Genetic variants encoding lipid-lowering drug targets-HMGCR, PCSK9, and NPC1L1-from published genome-wide association study (GWAS) statistics were collected to perform drug target Mendelian randomization (MR) analysis. Summary statistics for the GWAS of cystic kidney disease and PKD were obtained from the FinnGen consortium and the European Bioinformatics Institute.

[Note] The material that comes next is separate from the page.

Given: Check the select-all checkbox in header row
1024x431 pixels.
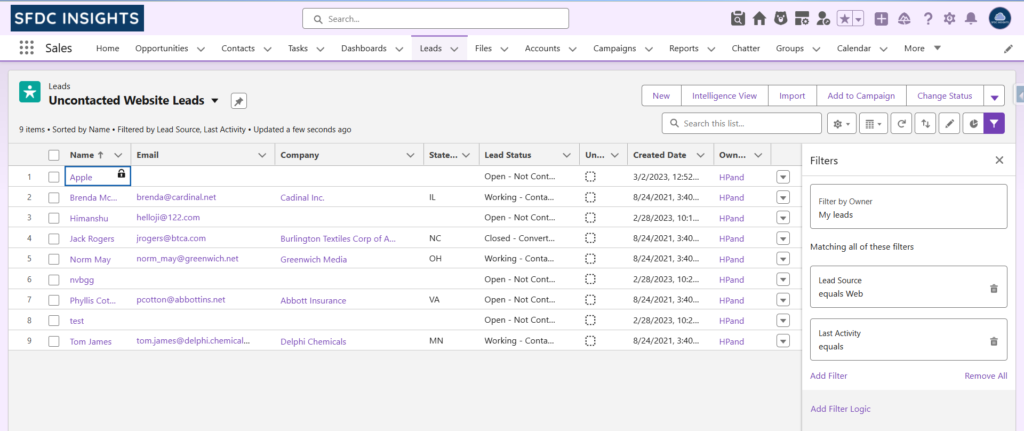Looking at the screenshot, I should [54, 155].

Inverse variance weighting (IVW) was used as the primary MR analysis method, with sensitivity analyses conducted to ensure the robustness of the results.

RESULTS

Increased gene expression of HMGCR was associated with an elevated risk of cystic kidney disease (IVW-MR: odds ratio [OR] = 3.05, 95% confidence interval [CI] = 1.19-7.84,  = 0.02) and PKD (IVW-MR: OR = 2.13, 95% CI = 1.01-4.46;  = 0.045). There was no evidence of causal effects of PCSK9 and NPC1L1 targets on cystic kidney disease and PKD. Cochran's Q test, MR-PRESSO, and MR-Egger intercept tests showed no heterogeneity or horizontal pleiotropy among the instrumental variables.

CONCLUSIONS

This study supported that increased HMGCR expression was associated with an increased risk of cystic kidney disease and PKD, suggesting potential benefits of statin therapy for cystic kidney disease and PKD. Further research is necessary to elucidate specific mechanisms and potential therapeutic applications of HMGCR inhibitors.